Bei Versuchen, erlerntes Wissen durch eine Injektionsspritze von einem Tier auf ein anderes chemisch zu übertragen, kamen jetzt zwei amerikanische Wissenschaftler in Houston (Texas) einen bedeutsamen Schritt voran: Sie injizierten ihren unwissenden Versuchstieren nicht nur – wie bisher stets geschehen – das Wissen um die richtige Reaktion auf ein bestimmtes Signal, sondern auch die Fähigkeit, solch ein Signal in ein Begriffsschema einzuordnen.

Alle Versuche zur Gedächtnisübertragung gehen auf Experimente mit Würmern zurück, die an der Universität Michigan ausgeführt wurden. 1962 berichtete der Psychologe James McConnell über Ergebnisse, die zunächst unglaublich erschienen. Professor McConnell hatte Plattwürmern beigebracht, auf einen Lichtblitz hin eine bestimmte Haltung einzunehmen. Als die Würmer ihre Lektion gut beherrschten, zerkleinerte sie der Psychologe zu einem Brei und fütterte damit Tiere der gleichen Art, die noch nichts gelernt hatten. Dann dressierte der Forscher die mit gelehrten Artgenossen gefütterten Würmer auf dasselbe Kunststück, und da zeigte sich, daß sie ihr Pensum doppelt so schnell lernten wie andere Würmer, die gar keine oder ungelernte Plattwürmer verspeist hatten.

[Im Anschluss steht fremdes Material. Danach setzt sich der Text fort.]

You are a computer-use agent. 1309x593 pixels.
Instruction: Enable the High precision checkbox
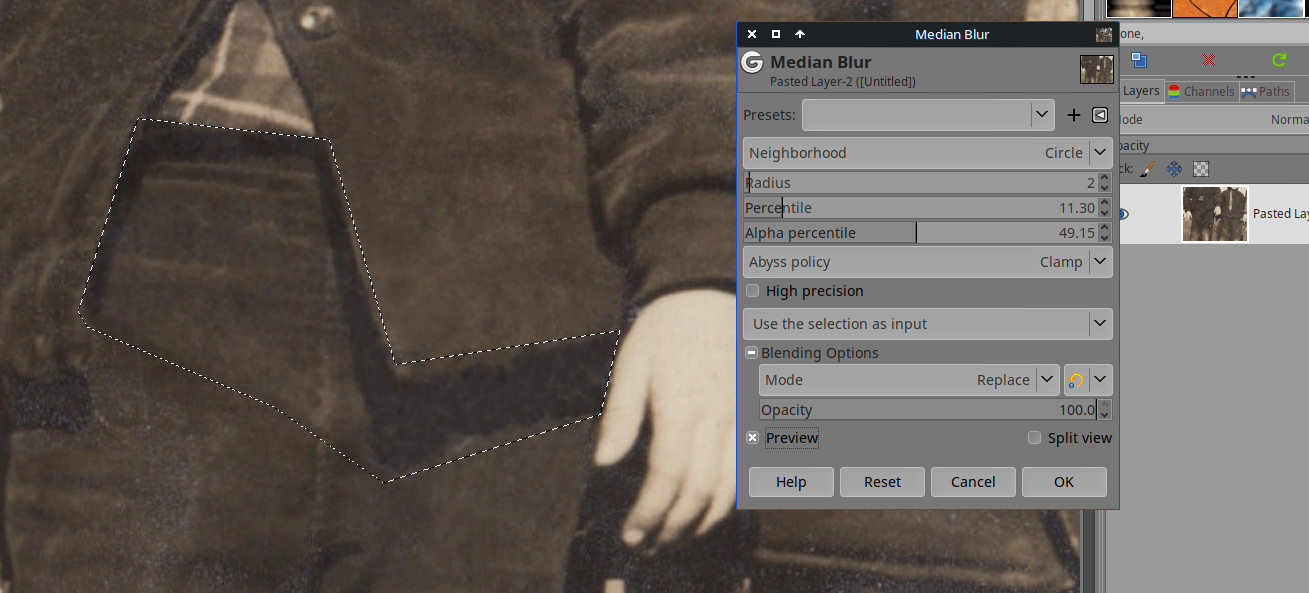[x=753, y=291]
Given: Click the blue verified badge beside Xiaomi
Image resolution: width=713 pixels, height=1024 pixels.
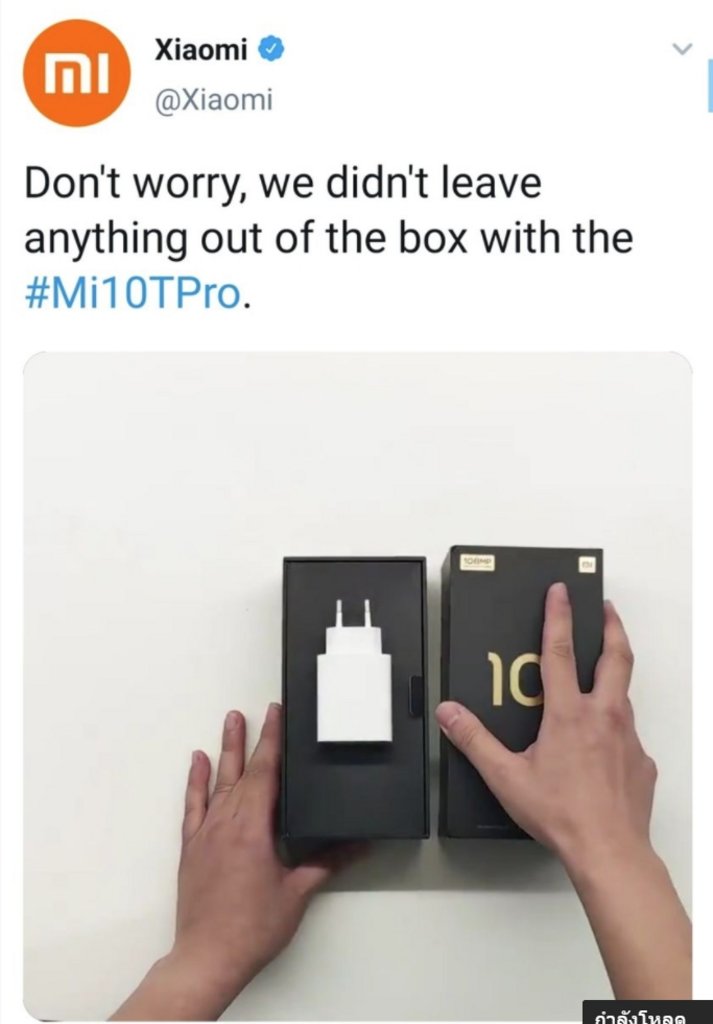Looking at the screenshot, I should 272,50.
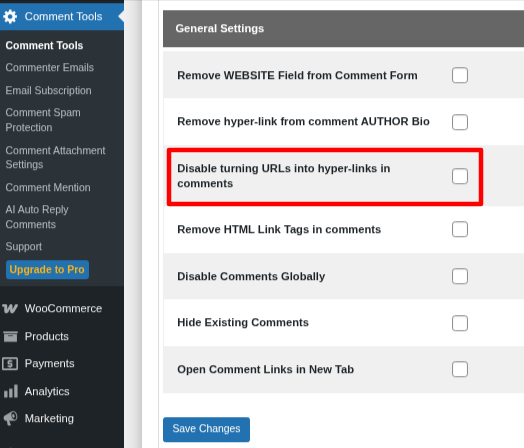
Task: Enable Remove hyper-link from comment AUTHOR Bio
Action: point(460,122)

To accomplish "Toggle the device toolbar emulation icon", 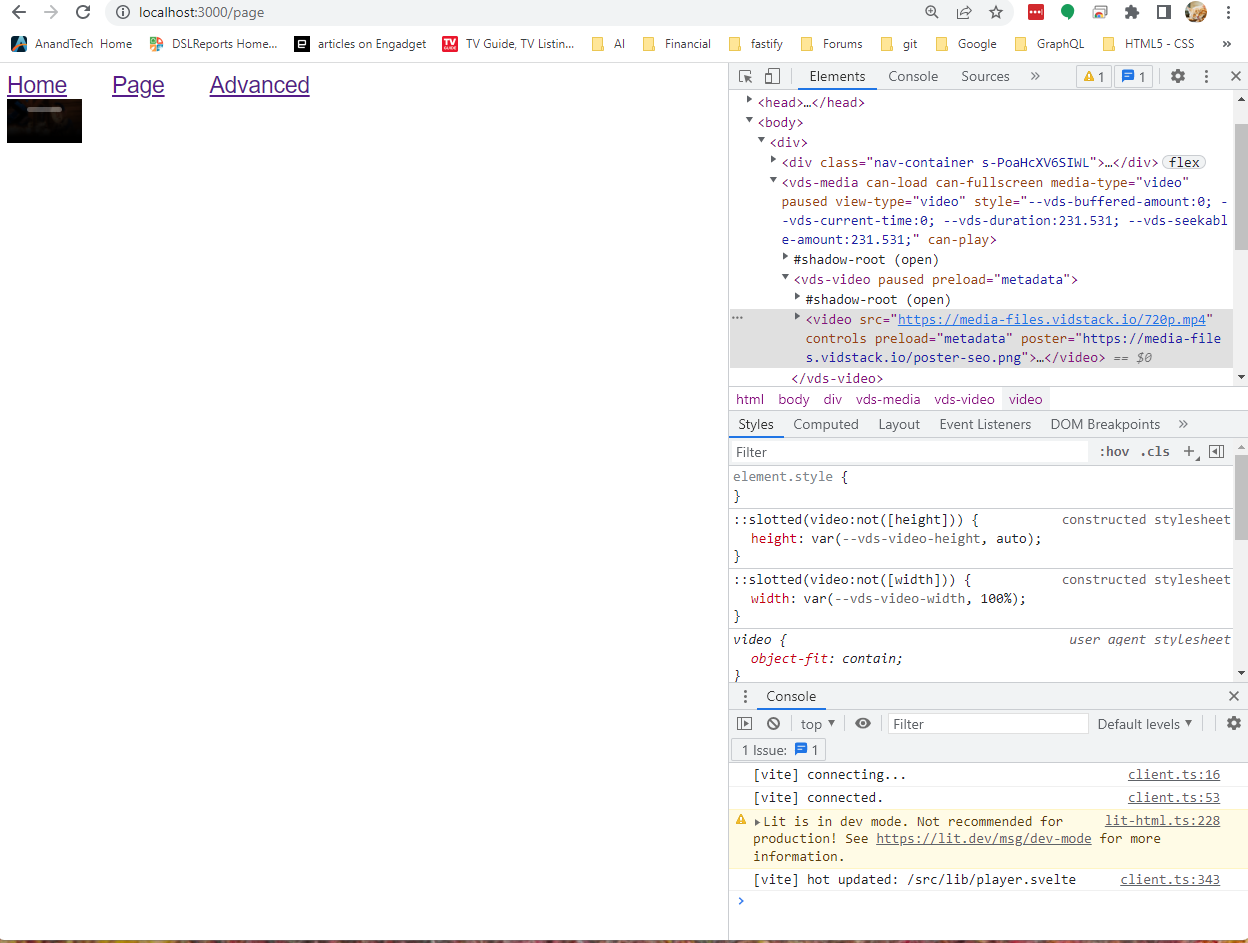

Ergebnisse von Studien, die daraufhin ausgeführt wurden, ließen keinen Zweifel daran, daß Gedächtnisübertragung auch bei höheren Tieren möglich ist.

Goldfische schwammen, nachdem ihnen Hirnextrakt speziell trainierter Artgenossen in die Bauchhöhle gespritzt worden war, auf ein Lichtsignal hin über eine Barriere in die andere Hälfte des Aquariums, ohne daß ihnen jemals zuvor dieses Kunststück abverlangt worden wäre. Andere Goldfische bevorzugten nach der Injektion, wie es ihren Hirnextraktspendern beigebracht worden war, grünes Licht gegenüber rotem, bitteres oder saures Wasser gegenüber neutral schmeckendem. Ratten, die sich gern im Dunkeln aufhalten, lernten nach einer entsprechenden Hirnextrakt-Injektionen das Dunkel fürchten.

Ganze Brigaden von Versuchstieren wurden in geduldiger Arbeit einzig zu dem Zweck geschult, Artgenossen mühelos Wissen erlangen zu lassen. Ein Gedächtnisstoff konnte sogar isoliert, analysiert und synthetisch hergestellt werden. Das Kunstprodukt machte ebenso gelehrt wie die natürliche Substanz.

An Ratten wurden auch die Experimente vorgenommen, über die jetzt die beiden Forscher aus Houston, Lendell Brand und William Brand, in der Wissenschaftszeitschrift "Science" (Bd. 176, S. 942) berichteten. Die Brauds, die an zwei verschiedenen Universitäten arbeiten, der Texas Southern University und der University of Houston, boten ihren Ratten zur Auswahl zwei Gänge, in die die Tiere schlüpfen konnten. Beide Gänge waren mit einem weißen Kreis gekennzeichnet. Der Unterschied lag im Durchmesser: Der Durchmesser des einen Kreises betrug 3,2 Zentimeter, der des anderen Kreises sieben Zentimeter. Am Ende desjenigen Ganges, der jeweils mit dem größeren Kreis gekennzeichnet war, fanden die Ratten einen Leckerbissen, und so lernten sie schnell, unter den beiden Gängen stets den richtigen zu wählen.

Dann kam die übliche Prozedur: Aus den Gehirnen der dressierten Tiere würde ein Extrakt hergestellt, den die Forscher untrainierten Ratten einspritzten. Das Unübliche: Nach der Injektion wurde den Tieren nicht dieselbe Aufgabe gestellt, welche die Hirnextraktspender beherrscht, hatten.

Zwar gab es wiederum zwei Gänge, und jeder war mit einem weißen Kreis bezeichnet. Aber diesmal betrugen die Durchmesser der Kreise sieben und zwölf Zentimeter. Gespannt warteten die Gedächtnisforscher, wofür sich die Tiere unter dem Einfluß des Hirnextrakts entscheiden würden: für den sieben Zentimeter großen Kreis, den ihre Gedächtnisgeber bevorzugen gelernt hatten, oder für den größeren der beiden Kreise – eine Entscheidung, die ebenfalls dem ursprünglichen Lehrpensum entsprechen würde.